*DATA IN THIS EXERCISE*.
<<<<
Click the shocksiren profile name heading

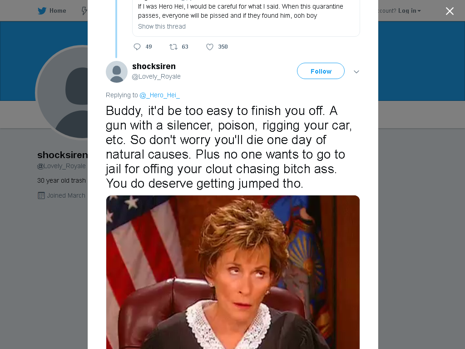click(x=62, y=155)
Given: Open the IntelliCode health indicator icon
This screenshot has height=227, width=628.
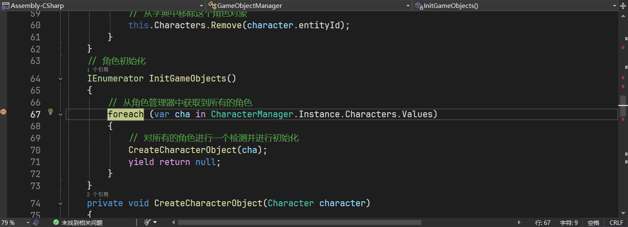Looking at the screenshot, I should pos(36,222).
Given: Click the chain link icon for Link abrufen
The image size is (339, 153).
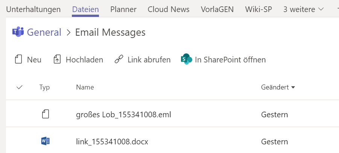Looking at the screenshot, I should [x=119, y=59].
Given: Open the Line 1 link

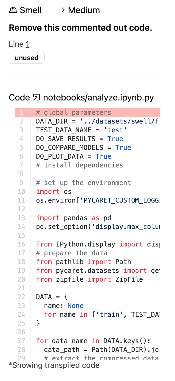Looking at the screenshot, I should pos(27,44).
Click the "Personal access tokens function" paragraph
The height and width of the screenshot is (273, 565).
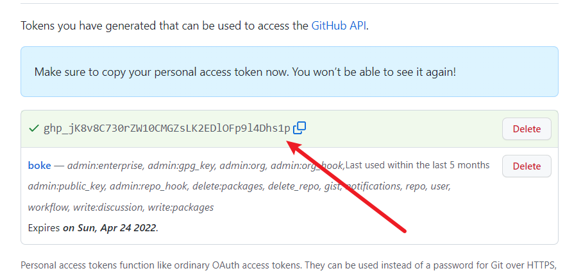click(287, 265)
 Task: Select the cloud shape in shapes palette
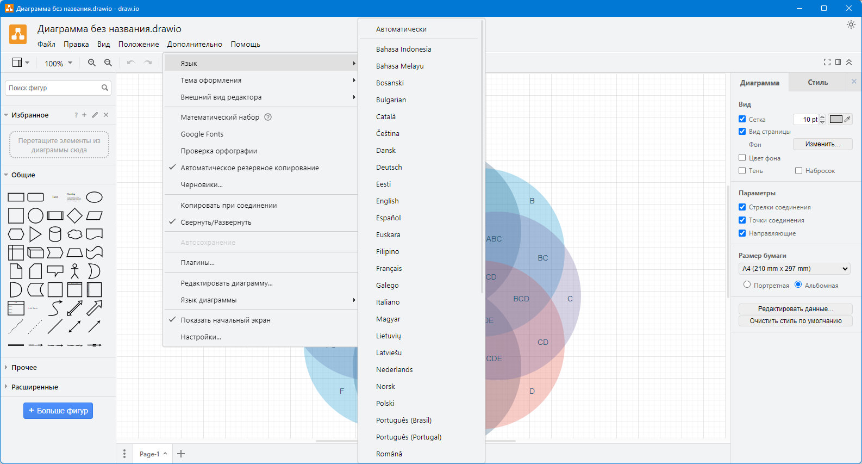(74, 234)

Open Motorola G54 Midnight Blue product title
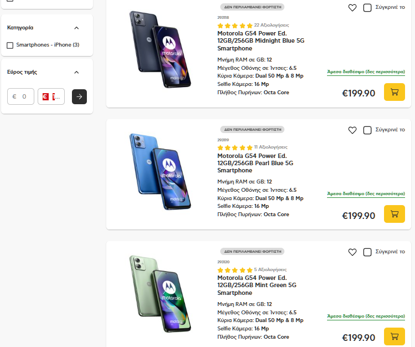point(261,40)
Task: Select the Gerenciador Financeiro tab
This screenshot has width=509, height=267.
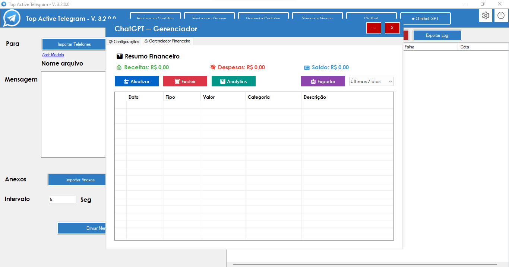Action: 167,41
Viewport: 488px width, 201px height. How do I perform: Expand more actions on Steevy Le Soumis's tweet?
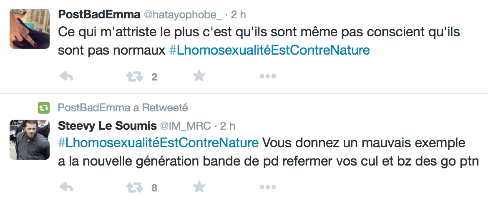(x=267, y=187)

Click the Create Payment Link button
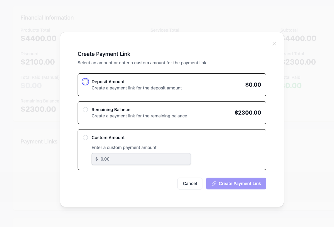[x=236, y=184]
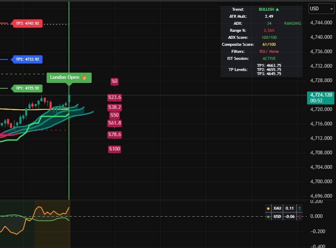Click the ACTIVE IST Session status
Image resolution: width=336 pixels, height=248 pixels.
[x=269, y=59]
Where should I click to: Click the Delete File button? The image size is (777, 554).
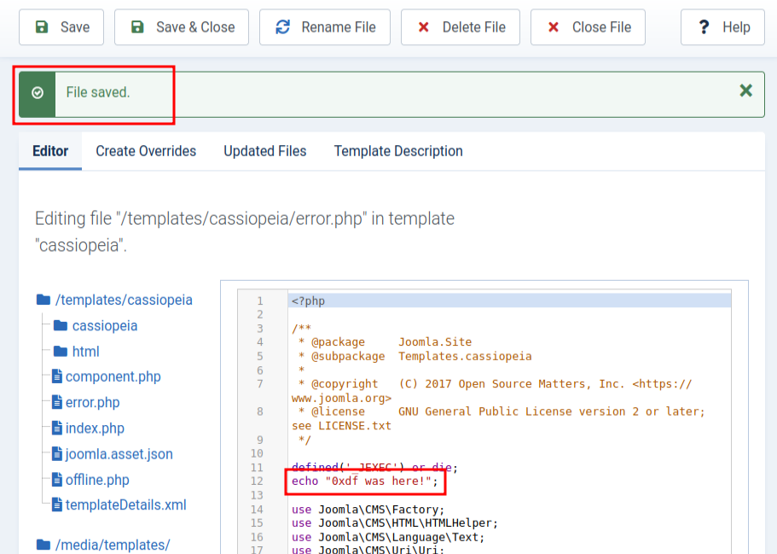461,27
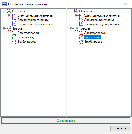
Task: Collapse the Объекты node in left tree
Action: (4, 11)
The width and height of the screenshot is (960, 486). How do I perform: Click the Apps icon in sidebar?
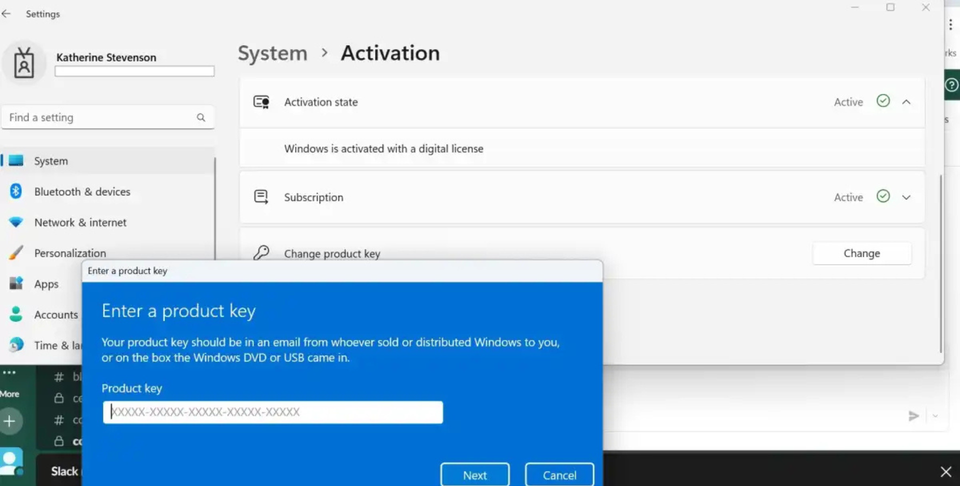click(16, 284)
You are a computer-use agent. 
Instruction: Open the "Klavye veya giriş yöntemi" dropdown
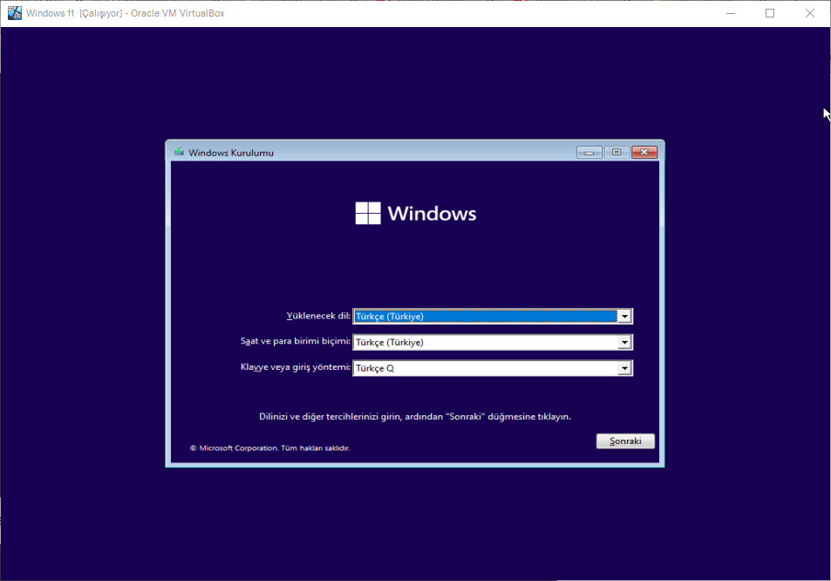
>>>>
*WHAT THIS TASK INVOLVES*.
Skip the pictures; extract only the lines from the line with "Open Motorola G54 Midnight Blue product title" through the final line of the material, exactly as they appear.

*SOLUTION TO THIS TASK*.
Open Motorola G54 Midnight Blue product title
point(261,40)
Task: Select the Gerenciador Financeiro tab
This screenshot has width=509, height=267.
Action: 167,41
Viewport: 488px width, 201px height. How do I perform: Expand more actions on Steevy Le Soumis's tweet?
(x=267, y=187)

Click the Create Payment Link button
[x=236, y=184]
Click the ACTIVE IST Session status
Image resolution: width=336 pixels, height=248 pixels.
[x=269, y=59]
Where should I click to: Click the Delete File button? The image size is (777, 554).
461,27
Task: Collapse the Объекты node in left tree
Action: (4, 11)
The width and height of the screenshot is (960, 486). How do I perform: Click the Apps icon in sidebar?
click(16, 284)
You are a computer-use agent. 
Instruction: Open the "Klavye veya giriş yöntemi" dropdown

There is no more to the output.